WHAT YOU WILL DO
- A) In the text on migraine aura, into how many stages is an attack of migraine divided?
- B) Go on with the text on migraine aura from where it stops.

SUPPLIED TEXT
Hubert Airy, Illustration of visual migraine aura, 1870.
An attack of migraine is divided into four distinct stages. This section of the website is primarily devoted to the aura phase, i.e. one of two stages that may be present before the actual headache starts.
The aura is the complex of neurological or neuropsychological symptoms, for example
Visual symptoms, i.e., visual loss, visual hallucinations, visual illusions
Motor symptoms, e.g. weakness or palsy
Somatosensory symptoms, e.g. numbness, prickling sensations, etc.
Body image disturbances, e.g. macro- and microsomatognosia (feeling larger or smaller), out-of-body experiences and felt presences
Near-death experiences
Depersonalization and derealization
Auditory symptoms, e.g. tinnitus (buzzing sounds)
Gustatory symptoms
Olfactory symptoms, e.g. hallucinations of odours and smells not actually present
Speech symptoms
Language symptoms
Paramnesias (déjà vu and jamais vu)

DATA EXTRACTS
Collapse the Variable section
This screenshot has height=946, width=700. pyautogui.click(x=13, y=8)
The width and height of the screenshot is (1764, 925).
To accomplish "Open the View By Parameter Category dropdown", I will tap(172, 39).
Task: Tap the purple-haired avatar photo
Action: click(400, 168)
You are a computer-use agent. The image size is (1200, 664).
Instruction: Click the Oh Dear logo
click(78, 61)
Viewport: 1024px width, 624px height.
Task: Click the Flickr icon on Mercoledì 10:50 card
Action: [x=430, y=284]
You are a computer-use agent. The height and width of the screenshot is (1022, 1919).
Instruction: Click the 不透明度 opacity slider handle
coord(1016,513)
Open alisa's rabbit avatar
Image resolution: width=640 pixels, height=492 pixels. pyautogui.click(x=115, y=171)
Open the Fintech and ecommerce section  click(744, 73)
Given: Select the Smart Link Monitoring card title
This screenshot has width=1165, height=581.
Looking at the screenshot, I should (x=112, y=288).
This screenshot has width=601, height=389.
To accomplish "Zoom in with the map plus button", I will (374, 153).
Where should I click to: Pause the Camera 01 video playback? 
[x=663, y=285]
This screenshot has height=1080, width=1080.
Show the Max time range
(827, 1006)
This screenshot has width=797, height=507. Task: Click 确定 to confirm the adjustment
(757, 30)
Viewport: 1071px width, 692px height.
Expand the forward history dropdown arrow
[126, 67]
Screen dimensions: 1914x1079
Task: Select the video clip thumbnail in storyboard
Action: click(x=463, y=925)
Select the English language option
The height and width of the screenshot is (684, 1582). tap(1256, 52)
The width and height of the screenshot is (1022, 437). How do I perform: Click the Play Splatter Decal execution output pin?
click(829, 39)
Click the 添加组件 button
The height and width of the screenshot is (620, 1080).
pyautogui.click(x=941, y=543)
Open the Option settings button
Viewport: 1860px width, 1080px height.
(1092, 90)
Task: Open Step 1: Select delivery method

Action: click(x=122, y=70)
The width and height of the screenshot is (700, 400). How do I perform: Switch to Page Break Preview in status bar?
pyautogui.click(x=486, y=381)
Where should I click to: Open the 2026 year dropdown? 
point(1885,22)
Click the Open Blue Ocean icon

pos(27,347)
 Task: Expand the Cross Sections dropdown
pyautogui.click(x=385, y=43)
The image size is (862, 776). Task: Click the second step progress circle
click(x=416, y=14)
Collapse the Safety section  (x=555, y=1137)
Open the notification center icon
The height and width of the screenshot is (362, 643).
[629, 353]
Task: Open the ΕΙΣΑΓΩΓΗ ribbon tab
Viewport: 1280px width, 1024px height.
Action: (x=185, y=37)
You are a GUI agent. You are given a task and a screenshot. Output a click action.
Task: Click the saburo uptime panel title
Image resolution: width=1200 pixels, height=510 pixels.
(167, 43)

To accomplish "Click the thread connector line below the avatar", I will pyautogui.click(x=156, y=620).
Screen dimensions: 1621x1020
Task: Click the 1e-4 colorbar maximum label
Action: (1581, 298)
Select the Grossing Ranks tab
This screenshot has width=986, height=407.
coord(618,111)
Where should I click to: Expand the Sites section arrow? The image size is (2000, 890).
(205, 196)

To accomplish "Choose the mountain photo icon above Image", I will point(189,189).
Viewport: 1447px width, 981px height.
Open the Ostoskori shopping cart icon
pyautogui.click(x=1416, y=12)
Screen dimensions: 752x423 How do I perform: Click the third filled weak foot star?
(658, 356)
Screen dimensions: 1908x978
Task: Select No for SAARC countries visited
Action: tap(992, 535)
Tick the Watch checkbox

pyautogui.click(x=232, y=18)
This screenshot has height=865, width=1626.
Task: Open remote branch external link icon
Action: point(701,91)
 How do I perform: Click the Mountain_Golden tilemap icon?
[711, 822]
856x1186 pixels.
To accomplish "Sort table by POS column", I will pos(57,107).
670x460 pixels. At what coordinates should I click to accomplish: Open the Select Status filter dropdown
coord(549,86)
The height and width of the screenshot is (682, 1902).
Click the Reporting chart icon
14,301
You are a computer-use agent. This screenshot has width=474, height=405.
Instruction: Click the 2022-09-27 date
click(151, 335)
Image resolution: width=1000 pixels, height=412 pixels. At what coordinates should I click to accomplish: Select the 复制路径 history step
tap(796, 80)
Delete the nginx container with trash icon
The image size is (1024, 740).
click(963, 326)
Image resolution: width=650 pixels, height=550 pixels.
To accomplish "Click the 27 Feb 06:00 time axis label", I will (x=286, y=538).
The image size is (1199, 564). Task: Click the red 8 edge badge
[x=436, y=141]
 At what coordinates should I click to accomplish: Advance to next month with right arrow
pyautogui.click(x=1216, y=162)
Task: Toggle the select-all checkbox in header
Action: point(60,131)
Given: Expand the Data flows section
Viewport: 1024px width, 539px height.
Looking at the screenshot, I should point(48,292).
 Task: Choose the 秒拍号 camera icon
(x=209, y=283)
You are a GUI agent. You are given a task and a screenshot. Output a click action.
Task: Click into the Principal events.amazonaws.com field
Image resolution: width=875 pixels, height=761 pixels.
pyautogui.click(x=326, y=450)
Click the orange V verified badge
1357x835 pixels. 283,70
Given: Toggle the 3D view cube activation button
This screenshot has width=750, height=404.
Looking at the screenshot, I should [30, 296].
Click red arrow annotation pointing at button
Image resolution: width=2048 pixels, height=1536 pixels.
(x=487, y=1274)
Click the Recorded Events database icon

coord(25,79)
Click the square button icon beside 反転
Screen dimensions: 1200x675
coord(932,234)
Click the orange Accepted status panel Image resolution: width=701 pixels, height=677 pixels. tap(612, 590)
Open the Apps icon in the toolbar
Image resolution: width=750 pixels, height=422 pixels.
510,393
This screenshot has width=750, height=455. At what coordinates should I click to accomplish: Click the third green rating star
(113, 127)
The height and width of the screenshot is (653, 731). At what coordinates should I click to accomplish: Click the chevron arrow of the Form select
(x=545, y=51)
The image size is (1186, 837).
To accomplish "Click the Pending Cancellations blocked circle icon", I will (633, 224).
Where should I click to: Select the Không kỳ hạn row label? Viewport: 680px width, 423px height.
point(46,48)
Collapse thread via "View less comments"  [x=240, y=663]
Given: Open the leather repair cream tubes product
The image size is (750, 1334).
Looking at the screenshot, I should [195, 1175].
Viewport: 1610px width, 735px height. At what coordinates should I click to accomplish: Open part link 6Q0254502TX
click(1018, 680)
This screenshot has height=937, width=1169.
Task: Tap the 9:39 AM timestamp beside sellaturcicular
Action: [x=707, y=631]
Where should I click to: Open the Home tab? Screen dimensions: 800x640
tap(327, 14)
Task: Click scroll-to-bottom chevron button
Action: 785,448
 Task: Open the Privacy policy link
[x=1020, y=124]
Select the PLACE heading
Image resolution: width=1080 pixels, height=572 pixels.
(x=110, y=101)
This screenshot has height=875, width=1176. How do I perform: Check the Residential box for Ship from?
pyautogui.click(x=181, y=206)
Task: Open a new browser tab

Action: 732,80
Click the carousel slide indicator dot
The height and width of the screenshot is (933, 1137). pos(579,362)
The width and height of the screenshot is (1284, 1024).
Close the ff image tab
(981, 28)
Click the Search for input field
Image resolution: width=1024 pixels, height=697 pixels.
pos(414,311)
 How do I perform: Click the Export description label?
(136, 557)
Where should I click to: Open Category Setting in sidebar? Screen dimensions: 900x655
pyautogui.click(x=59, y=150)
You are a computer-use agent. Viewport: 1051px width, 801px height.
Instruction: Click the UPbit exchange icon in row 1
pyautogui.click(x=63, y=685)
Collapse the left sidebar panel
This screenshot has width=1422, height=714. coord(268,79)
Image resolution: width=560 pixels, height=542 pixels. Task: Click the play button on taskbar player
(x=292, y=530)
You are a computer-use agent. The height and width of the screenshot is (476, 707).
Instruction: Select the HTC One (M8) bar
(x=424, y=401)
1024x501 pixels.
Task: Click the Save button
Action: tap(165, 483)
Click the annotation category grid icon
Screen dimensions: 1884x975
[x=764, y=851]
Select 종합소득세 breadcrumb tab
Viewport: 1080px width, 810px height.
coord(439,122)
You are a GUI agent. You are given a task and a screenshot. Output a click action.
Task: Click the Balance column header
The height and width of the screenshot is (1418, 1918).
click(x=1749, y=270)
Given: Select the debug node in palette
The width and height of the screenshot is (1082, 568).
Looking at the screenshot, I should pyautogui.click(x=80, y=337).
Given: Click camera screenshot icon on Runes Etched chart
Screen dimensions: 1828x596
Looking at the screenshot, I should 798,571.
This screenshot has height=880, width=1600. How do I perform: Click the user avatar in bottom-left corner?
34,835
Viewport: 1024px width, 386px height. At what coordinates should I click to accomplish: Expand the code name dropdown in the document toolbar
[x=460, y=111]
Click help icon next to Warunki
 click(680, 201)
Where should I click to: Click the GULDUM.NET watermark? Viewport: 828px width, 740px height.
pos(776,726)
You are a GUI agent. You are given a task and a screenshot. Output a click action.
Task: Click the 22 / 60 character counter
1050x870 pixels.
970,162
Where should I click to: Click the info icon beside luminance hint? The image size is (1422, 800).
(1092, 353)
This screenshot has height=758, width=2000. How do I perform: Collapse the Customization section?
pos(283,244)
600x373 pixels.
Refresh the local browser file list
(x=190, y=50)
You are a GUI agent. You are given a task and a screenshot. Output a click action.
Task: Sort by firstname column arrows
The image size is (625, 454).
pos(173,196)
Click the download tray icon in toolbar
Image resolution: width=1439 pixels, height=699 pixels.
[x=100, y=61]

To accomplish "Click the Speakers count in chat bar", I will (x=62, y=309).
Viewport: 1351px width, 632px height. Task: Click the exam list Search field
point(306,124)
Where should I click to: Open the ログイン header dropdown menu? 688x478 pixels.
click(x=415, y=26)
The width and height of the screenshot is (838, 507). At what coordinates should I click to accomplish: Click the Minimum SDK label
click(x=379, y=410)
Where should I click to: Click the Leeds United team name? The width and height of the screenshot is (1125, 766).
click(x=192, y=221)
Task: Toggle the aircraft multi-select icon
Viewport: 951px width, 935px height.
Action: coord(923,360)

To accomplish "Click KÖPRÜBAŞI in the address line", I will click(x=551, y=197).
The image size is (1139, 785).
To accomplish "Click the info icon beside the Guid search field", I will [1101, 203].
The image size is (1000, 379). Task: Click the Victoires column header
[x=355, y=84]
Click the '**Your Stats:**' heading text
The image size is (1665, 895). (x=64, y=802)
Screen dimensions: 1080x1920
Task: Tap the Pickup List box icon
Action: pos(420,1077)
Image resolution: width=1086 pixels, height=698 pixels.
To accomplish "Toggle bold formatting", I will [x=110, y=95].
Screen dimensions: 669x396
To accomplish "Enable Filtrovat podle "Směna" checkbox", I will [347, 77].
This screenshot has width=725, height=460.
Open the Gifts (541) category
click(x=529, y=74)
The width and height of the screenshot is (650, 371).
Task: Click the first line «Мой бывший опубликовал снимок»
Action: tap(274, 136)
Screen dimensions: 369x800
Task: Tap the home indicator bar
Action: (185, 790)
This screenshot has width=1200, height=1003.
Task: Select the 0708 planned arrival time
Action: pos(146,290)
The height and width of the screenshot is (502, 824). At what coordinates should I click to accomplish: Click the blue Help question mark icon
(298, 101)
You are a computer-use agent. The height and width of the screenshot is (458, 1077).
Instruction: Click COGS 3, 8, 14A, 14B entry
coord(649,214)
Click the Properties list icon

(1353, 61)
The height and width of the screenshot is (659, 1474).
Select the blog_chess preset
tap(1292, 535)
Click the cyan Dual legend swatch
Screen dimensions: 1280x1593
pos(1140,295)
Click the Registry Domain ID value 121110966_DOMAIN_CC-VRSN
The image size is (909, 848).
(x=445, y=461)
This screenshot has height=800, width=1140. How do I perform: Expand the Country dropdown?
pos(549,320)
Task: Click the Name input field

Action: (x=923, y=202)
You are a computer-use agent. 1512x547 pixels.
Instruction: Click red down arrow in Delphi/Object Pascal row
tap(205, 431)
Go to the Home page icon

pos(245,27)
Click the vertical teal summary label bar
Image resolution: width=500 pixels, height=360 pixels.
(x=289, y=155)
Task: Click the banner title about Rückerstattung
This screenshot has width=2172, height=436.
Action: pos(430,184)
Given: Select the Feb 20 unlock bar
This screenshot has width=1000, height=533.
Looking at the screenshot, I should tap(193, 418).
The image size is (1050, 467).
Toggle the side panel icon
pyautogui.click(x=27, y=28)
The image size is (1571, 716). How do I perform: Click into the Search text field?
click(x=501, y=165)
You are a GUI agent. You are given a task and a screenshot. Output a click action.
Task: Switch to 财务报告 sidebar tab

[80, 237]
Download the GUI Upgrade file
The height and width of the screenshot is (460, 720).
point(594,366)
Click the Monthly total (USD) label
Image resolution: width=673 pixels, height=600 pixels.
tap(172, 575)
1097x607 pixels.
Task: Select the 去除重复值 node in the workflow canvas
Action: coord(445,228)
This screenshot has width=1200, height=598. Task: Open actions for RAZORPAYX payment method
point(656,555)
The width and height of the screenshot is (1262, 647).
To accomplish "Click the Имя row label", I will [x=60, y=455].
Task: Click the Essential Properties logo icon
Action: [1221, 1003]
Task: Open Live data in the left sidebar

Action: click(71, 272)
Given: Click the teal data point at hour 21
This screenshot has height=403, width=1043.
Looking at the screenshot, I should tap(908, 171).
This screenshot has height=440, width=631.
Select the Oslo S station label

ANSWERS
- A) Four distinct stages.

- B)
Forced reminiscence
Time perception disturbances
Synaesthesia
Disturbances of dreaming
Other disturbances of higher cortical functions
The typical symptoms of migraine aura are sensory phenomena that usually occur before the headache phase and propagate in sensory space. Visual auras for example, may propagate through the visual field. This feature is important for an understanding of the pathomechanisms of the migraine aura, the study of which may result in a new classification of visual disturbances (see the sections of the website edited by Markus Dahlem).
Frances Wilkinson (2004) argues that the visual aura has a potential value as a window on brain function, and she quotes W.R. Gowers who stressed - already in 1895 - the importance of ascertaining trustworthy facts about the aura: "The difficulty of ascertaining the facts depends on their subjectivity. That which is to be discerned can only be seen through the vision of another. Moreover, this is the sight of the unreal; it is the sight of that which is not. Yet, though unreal to the subject it is, as a sensation, a profound reality which confuses the mind and may make even recollection painful. Hence the opportunities for ascertaining trustworthy facts a very rare, and when they come it is important that they should be made the most of."
Gowers WR. Subjective visual sensations. Trans Ophthalmol Soc UK 1895; 15: 1-38.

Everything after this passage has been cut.